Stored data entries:
····················

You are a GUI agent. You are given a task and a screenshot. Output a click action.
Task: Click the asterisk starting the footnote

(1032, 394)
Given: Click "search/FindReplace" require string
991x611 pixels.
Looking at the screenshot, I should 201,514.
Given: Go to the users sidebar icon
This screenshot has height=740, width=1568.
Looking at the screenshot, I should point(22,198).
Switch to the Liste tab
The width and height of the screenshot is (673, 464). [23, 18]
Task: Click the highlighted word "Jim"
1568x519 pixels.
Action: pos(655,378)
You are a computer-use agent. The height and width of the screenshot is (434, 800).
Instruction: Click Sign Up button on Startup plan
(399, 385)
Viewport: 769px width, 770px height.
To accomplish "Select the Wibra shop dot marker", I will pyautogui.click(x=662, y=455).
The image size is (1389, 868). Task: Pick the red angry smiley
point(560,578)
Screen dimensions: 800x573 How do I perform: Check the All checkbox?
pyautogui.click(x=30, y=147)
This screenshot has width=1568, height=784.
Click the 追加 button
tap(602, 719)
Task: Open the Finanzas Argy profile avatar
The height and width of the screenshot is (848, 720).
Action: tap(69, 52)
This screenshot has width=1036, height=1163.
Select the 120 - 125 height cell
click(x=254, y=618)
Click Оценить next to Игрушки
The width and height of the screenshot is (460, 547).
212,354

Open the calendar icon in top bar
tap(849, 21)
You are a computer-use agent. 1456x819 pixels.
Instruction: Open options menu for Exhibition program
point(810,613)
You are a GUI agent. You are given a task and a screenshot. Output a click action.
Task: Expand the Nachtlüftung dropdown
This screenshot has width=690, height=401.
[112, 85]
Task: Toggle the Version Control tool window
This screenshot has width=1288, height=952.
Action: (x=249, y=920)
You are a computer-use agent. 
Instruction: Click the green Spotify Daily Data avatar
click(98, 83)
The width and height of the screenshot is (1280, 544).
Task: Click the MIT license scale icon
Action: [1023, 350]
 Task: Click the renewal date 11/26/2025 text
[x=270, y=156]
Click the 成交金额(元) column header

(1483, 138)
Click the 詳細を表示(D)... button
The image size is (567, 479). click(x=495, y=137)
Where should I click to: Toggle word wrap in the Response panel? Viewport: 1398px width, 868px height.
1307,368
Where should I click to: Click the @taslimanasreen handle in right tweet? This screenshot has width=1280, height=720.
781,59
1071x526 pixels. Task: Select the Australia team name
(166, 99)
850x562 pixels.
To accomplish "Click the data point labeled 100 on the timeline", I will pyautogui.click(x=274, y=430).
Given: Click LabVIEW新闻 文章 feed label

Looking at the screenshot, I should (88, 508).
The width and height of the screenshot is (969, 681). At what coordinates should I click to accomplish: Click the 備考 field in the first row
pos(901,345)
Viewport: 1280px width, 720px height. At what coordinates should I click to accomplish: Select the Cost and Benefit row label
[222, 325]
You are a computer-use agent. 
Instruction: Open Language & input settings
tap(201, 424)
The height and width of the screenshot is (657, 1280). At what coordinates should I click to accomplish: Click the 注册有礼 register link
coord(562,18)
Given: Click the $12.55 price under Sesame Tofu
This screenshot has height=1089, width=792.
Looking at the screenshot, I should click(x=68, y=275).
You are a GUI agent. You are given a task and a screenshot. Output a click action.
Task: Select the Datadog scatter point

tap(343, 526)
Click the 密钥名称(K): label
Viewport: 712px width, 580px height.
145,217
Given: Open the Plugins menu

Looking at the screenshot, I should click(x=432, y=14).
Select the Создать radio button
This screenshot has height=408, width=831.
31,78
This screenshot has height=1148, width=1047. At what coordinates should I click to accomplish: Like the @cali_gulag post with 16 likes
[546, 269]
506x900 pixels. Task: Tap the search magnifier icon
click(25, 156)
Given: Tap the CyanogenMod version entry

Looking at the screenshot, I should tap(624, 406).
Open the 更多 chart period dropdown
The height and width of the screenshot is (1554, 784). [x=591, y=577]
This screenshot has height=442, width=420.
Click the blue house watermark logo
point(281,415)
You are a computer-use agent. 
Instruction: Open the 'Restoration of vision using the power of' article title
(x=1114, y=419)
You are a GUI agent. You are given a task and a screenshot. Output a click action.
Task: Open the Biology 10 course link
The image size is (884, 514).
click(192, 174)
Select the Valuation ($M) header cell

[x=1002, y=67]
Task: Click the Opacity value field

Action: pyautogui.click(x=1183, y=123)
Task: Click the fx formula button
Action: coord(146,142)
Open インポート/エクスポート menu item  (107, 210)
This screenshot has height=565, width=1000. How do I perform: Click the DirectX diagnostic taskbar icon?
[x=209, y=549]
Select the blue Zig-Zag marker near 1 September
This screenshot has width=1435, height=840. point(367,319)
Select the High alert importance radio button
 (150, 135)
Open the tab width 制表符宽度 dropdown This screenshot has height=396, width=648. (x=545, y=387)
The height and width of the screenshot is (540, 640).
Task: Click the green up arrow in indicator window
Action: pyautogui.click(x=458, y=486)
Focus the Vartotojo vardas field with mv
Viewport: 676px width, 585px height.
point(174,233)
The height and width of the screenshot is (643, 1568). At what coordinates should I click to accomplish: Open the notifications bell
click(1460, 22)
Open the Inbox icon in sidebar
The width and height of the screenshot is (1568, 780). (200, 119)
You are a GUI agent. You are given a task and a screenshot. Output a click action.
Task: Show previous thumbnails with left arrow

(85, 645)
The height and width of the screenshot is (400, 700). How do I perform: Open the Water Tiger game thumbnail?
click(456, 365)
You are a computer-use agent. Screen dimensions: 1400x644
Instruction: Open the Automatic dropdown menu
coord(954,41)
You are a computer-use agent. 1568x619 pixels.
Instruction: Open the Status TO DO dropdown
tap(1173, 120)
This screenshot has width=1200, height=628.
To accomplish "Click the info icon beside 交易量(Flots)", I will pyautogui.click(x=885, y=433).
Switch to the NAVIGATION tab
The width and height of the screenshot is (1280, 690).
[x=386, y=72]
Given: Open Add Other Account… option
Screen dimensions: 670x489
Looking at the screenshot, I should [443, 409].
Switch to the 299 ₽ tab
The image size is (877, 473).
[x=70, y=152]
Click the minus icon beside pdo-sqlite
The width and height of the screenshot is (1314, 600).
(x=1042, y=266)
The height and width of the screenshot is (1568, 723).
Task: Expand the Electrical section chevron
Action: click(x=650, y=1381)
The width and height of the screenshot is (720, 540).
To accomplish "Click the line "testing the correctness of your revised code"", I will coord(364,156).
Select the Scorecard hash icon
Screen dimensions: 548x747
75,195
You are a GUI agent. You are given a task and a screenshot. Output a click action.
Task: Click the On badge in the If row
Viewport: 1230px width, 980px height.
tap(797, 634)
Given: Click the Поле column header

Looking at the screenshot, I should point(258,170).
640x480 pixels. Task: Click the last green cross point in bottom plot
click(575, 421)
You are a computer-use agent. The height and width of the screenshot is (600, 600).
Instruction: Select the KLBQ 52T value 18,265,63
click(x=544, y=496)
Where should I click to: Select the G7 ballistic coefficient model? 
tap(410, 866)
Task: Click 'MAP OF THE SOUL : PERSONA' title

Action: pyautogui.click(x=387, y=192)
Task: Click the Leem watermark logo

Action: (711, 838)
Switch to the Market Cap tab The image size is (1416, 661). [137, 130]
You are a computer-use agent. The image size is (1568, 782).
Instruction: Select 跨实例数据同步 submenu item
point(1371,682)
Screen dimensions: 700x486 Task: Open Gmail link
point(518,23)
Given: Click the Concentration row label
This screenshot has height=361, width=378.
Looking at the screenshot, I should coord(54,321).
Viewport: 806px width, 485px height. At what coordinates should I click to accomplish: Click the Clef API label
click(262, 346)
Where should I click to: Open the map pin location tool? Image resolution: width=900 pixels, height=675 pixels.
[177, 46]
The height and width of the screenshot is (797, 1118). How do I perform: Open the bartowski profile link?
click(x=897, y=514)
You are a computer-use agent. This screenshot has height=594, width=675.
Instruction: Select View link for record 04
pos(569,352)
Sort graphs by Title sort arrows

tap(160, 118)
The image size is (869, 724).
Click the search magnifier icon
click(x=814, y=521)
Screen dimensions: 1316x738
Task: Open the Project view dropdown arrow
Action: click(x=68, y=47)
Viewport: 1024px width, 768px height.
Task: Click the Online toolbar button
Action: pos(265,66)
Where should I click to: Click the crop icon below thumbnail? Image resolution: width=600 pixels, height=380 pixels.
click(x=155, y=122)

····················

## Required action
If a line falls between the first line of the records and the line containing "Task: Click the highlighted", inclusive, repeat it exactly; leave out all others.

## Completed task
You are a GUI agent. You are given a task and a screenshot. Output a click action.
Task: Click the asterisk starting the footnote

(1032, 394)
Given: Click "search/FindReplace" require string
991x611 pixels.
Looking at the screenshot, I should 201,514.
Given: Go to the users sidebar icon
This screenshot has height=740, width=1568.
Looking at the screenshot, I should point(22,198).
Switch to the Liste tab
The width and height of the screenshot is (673, 464). [23, 18]
Task: Click the highlighted word "Jim"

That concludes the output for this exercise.